Goal
Reproduce the entries below word for word, from the start of the entries through the line containing "Looking at the", including both ends, and leave the pictures out of your answer.

Entries provided
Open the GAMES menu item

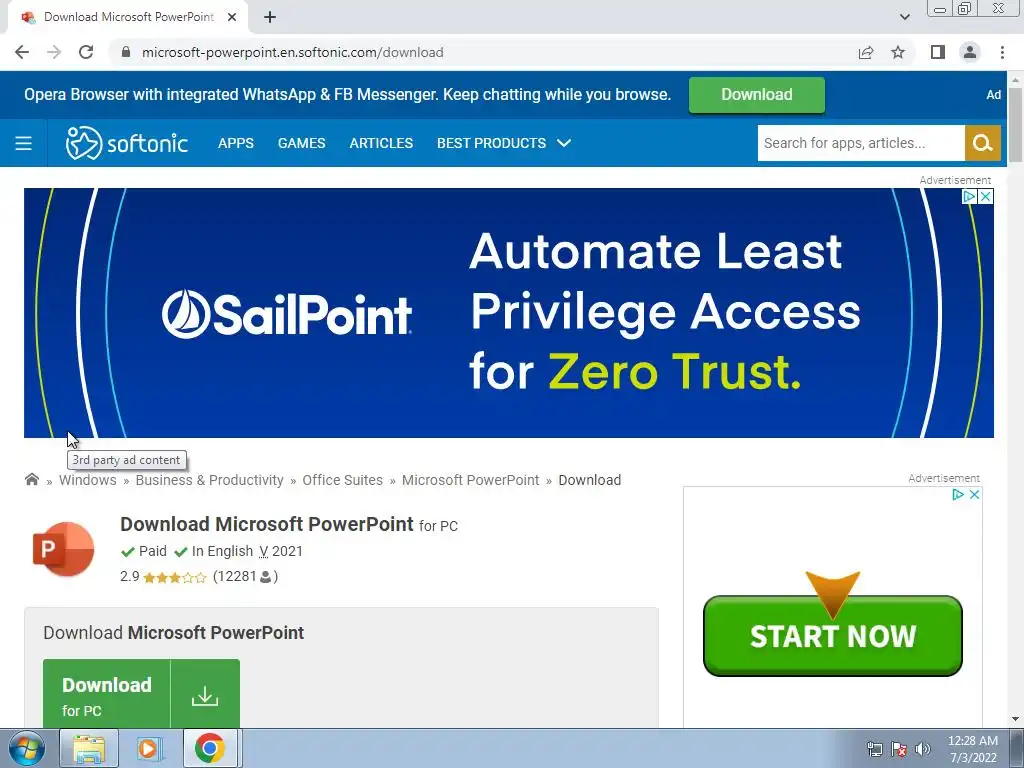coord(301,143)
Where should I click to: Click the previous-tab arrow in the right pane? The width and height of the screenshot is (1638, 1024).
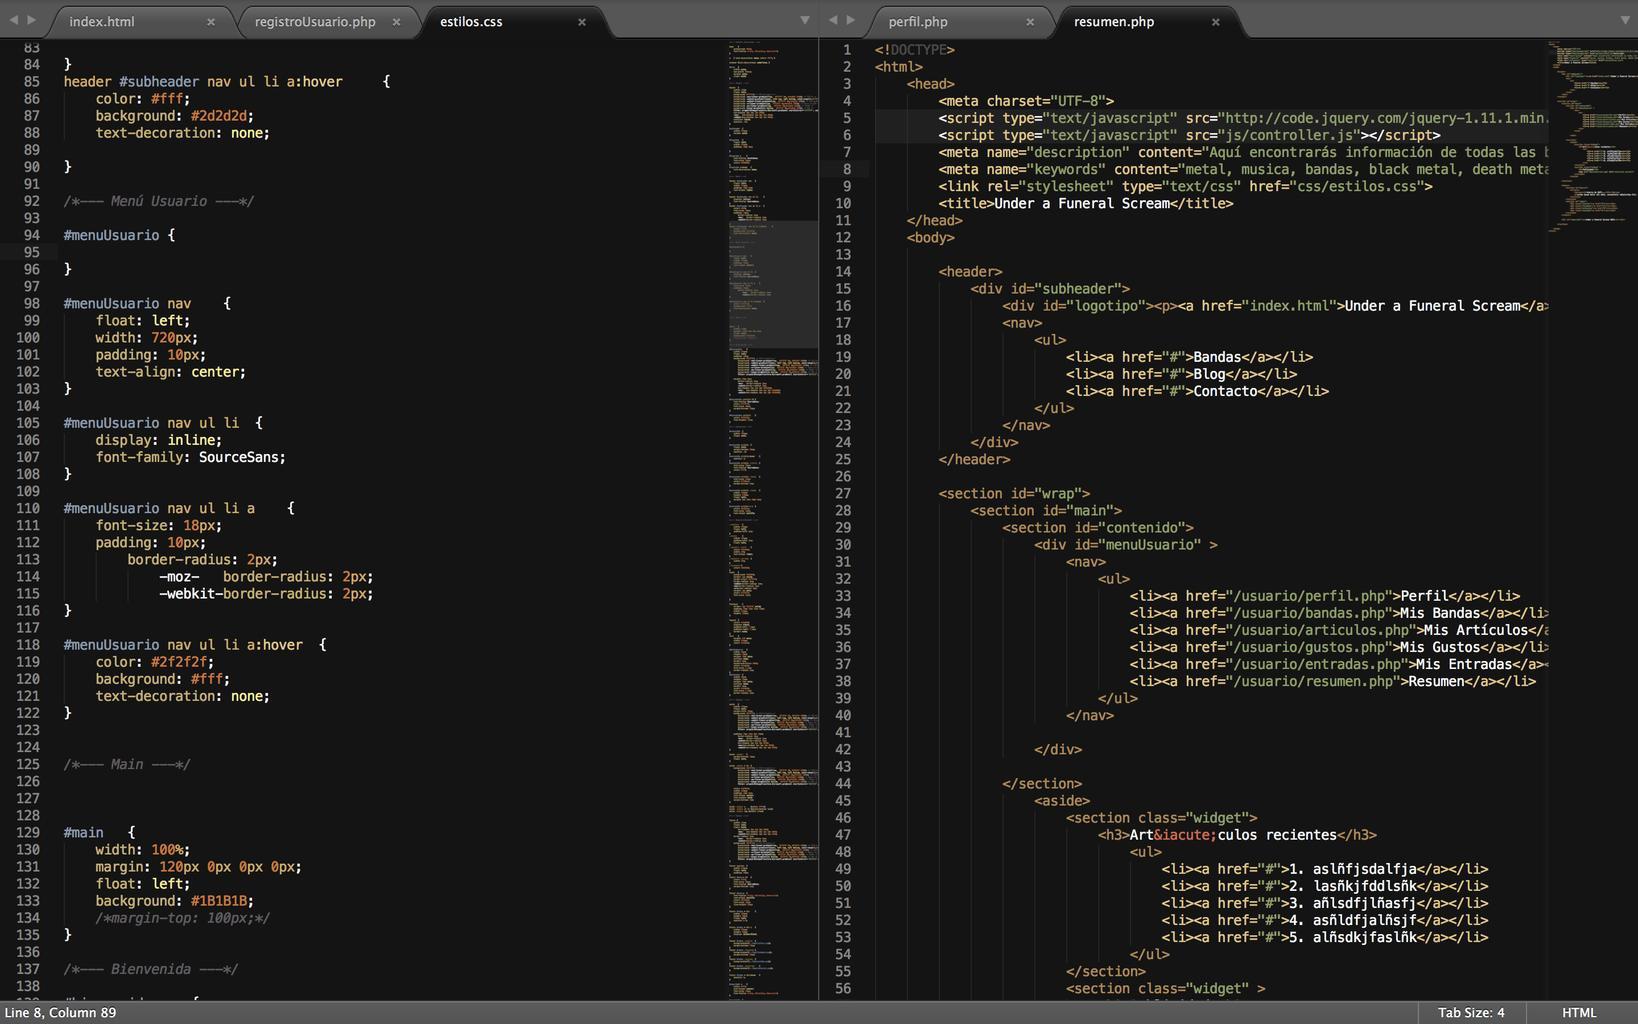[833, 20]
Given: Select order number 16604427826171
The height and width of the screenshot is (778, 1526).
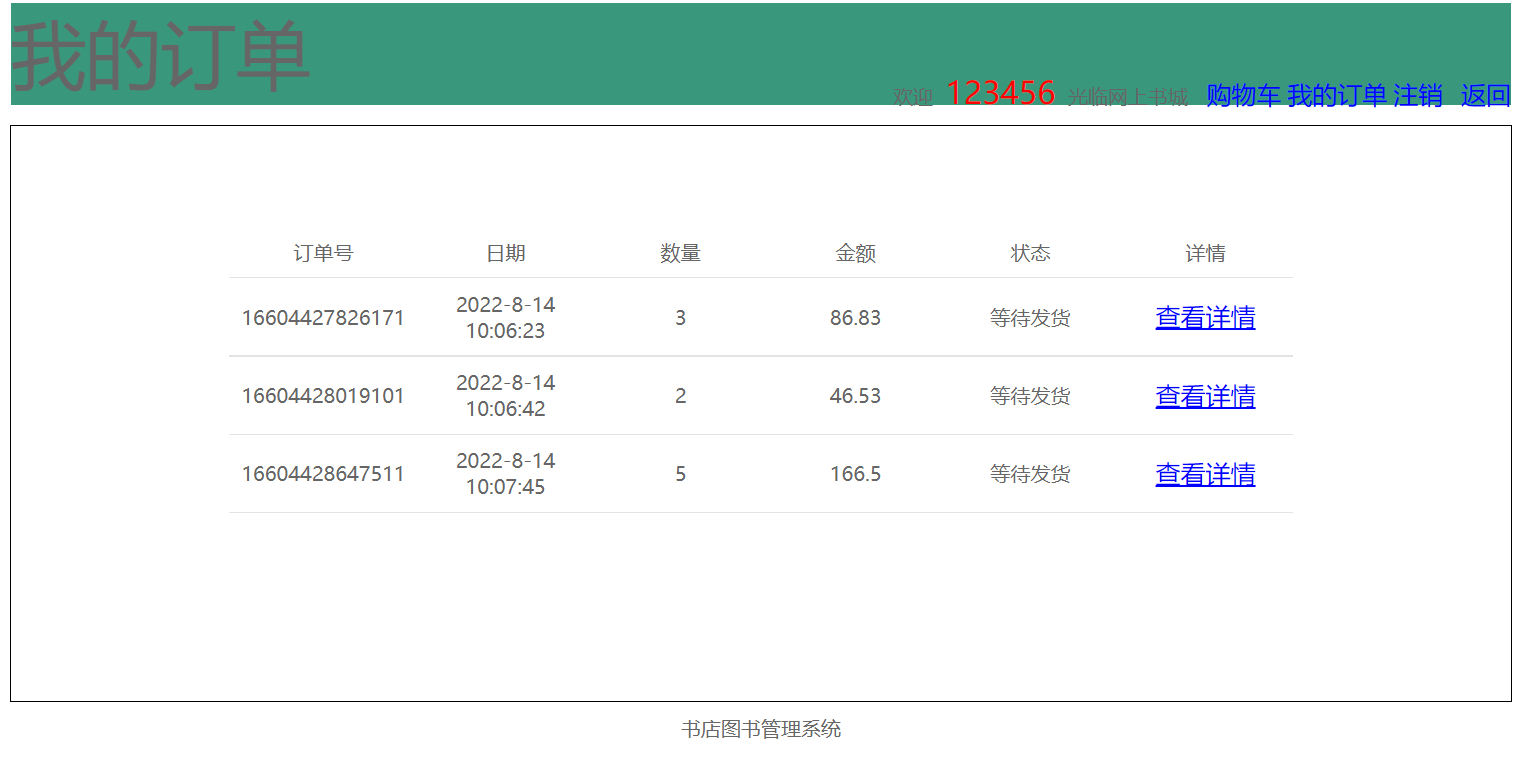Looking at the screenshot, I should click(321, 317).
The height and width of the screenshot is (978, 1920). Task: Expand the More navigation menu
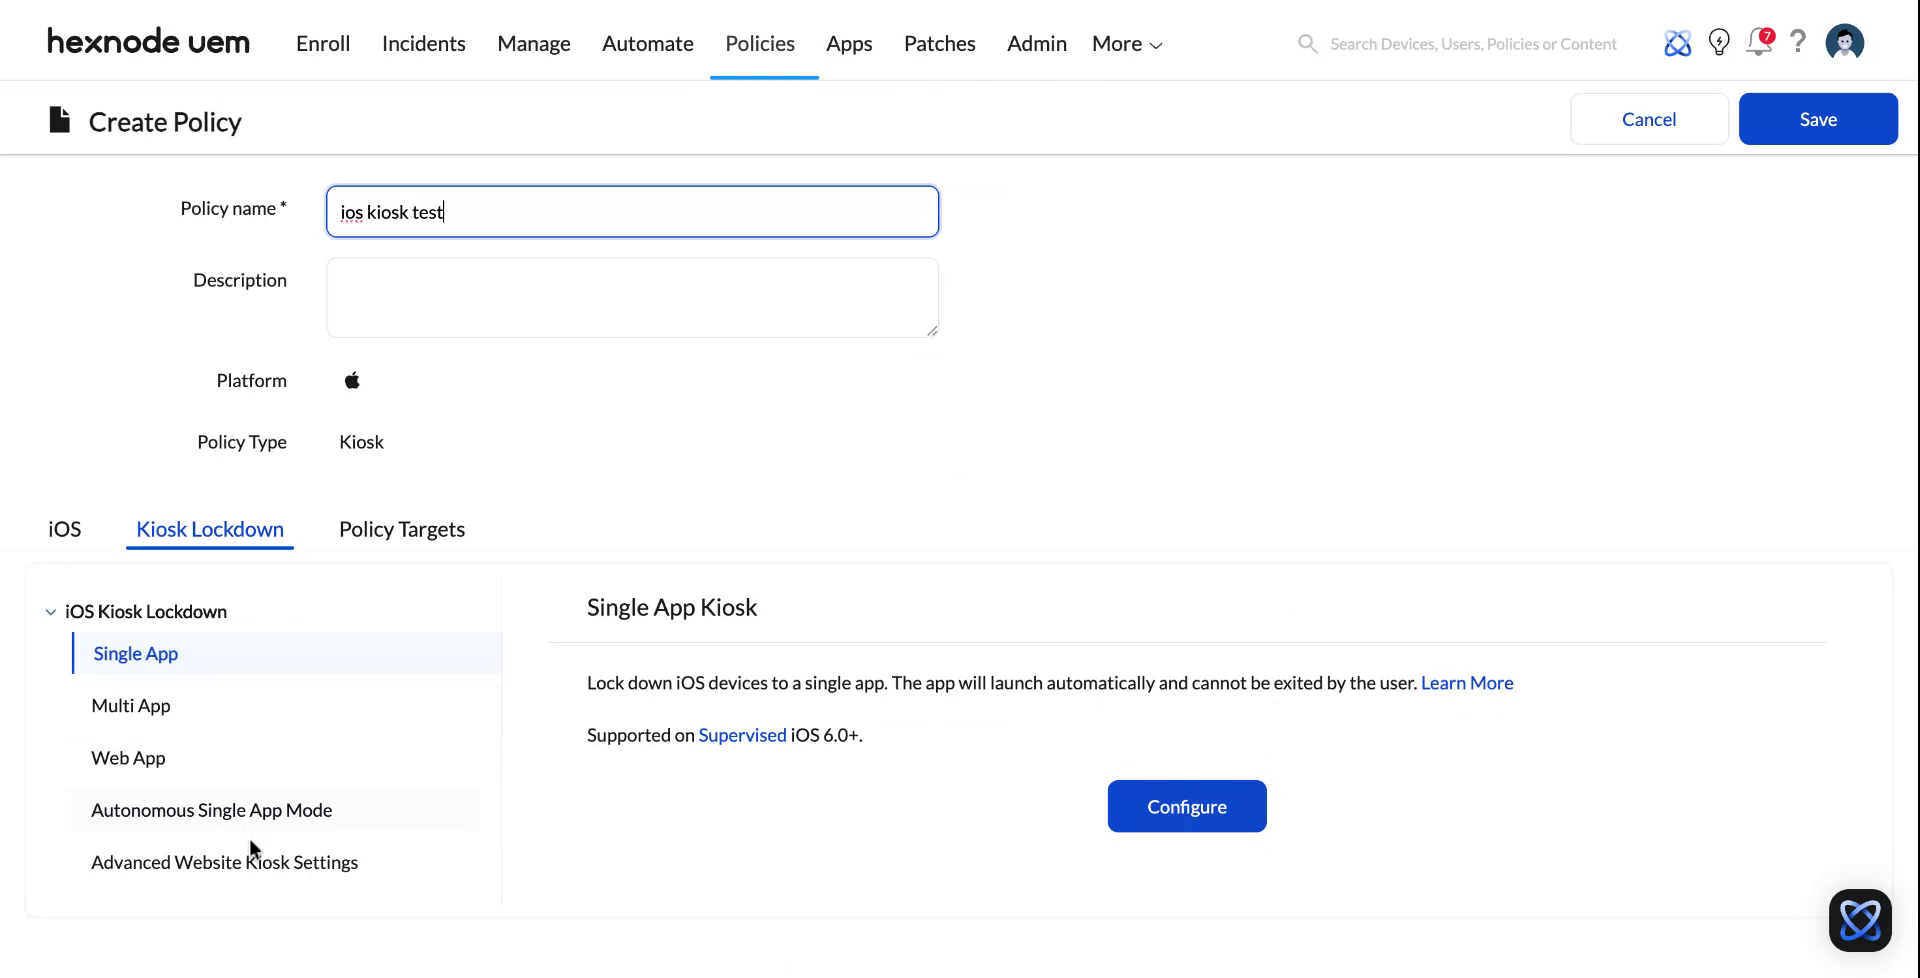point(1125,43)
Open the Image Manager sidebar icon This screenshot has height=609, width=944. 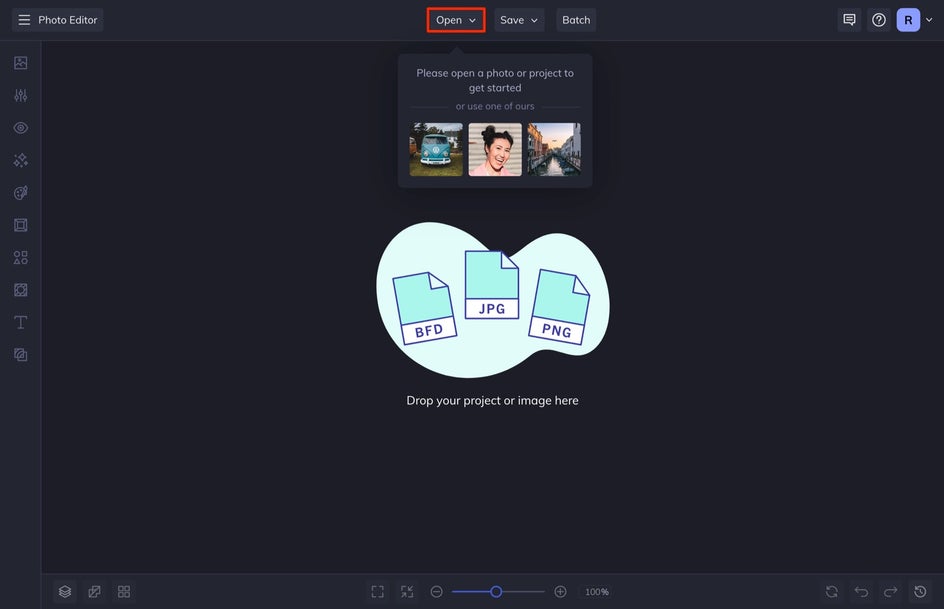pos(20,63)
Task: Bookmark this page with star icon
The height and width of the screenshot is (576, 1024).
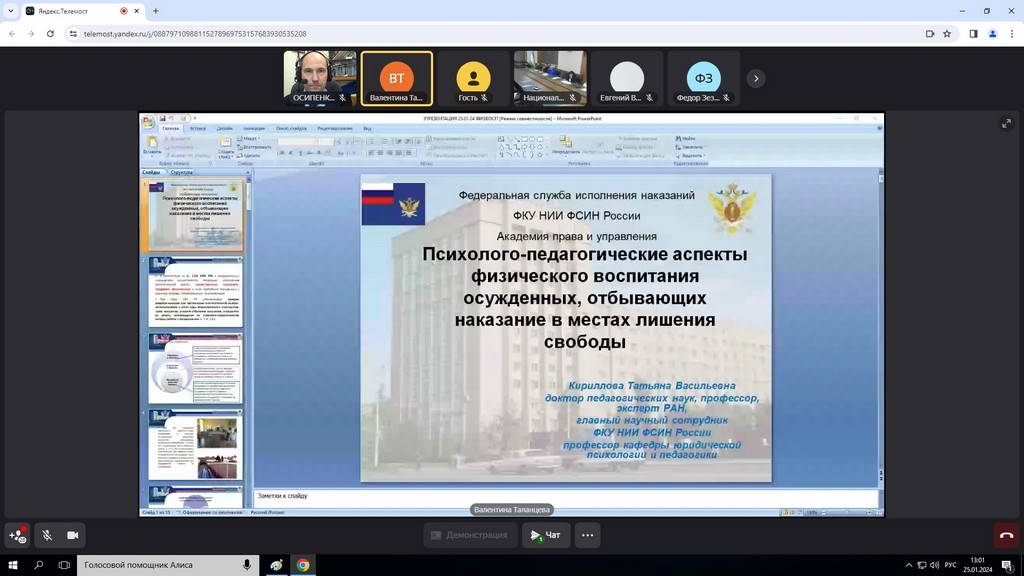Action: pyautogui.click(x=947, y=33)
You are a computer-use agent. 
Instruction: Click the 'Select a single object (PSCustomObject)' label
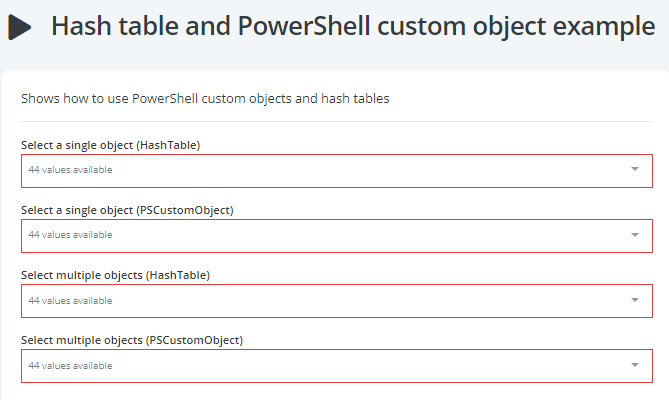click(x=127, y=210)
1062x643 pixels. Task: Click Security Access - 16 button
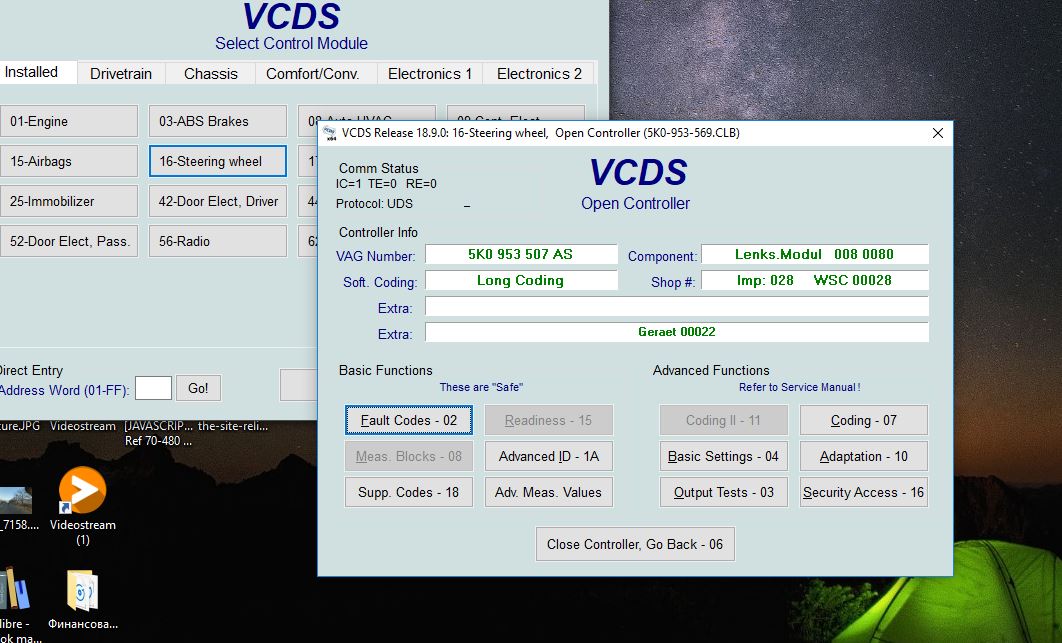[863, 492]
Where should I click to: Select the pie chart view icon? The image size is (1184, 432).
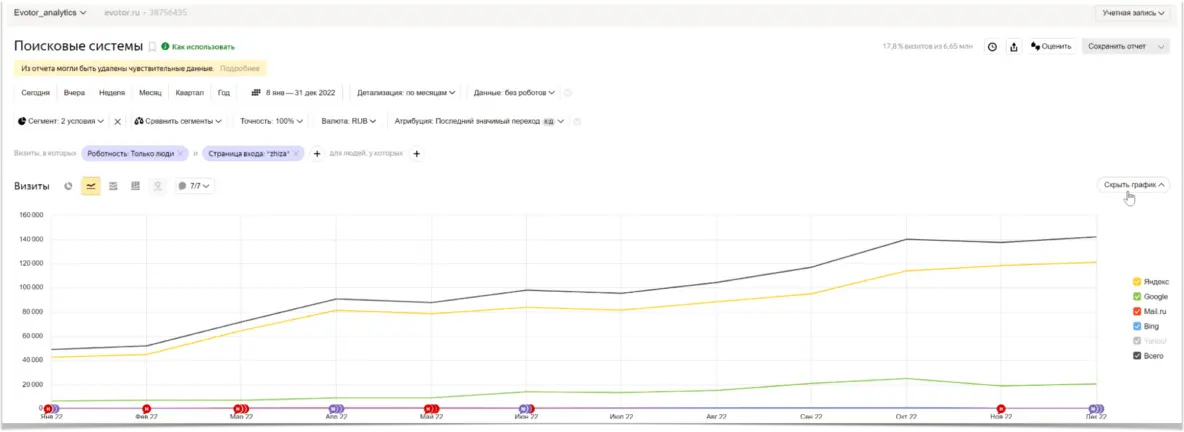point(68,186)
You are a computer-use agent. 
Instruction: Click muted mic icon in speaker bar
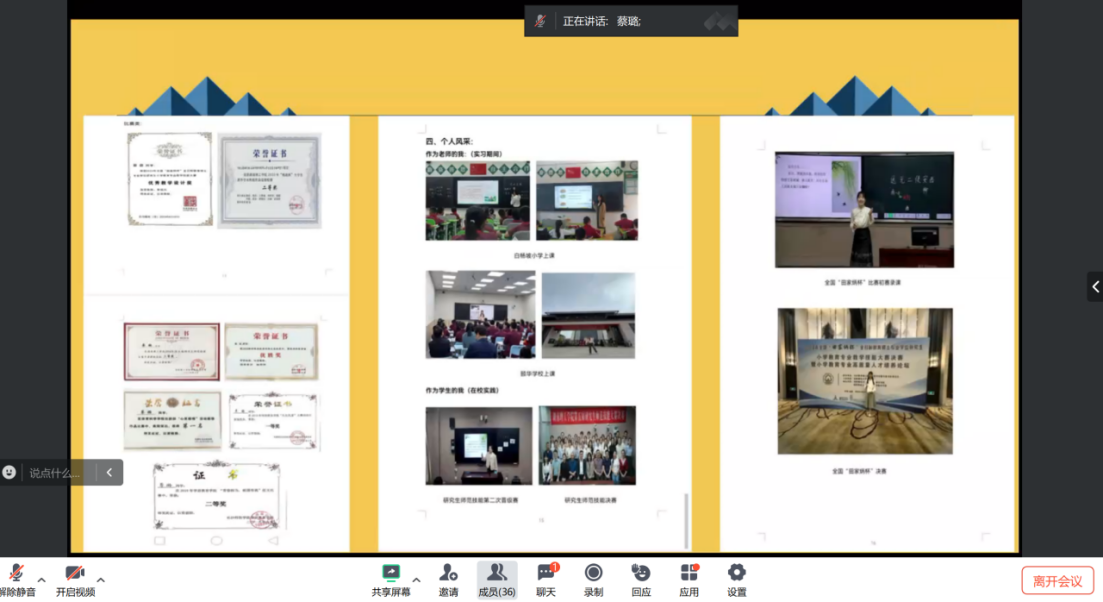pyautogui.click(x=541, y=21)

Task response
Open the GAMES menu item

coord(301,143)
Where should I click to: Click the previous-tab arrow in the right pane? The width and height of the screenshot is (1638, 1024).
[833, 20]
Given: Select order number 16604427826171
The height and width of the screenshot is (778, 1526).
Looking at the screenshot, I should click(321, 317).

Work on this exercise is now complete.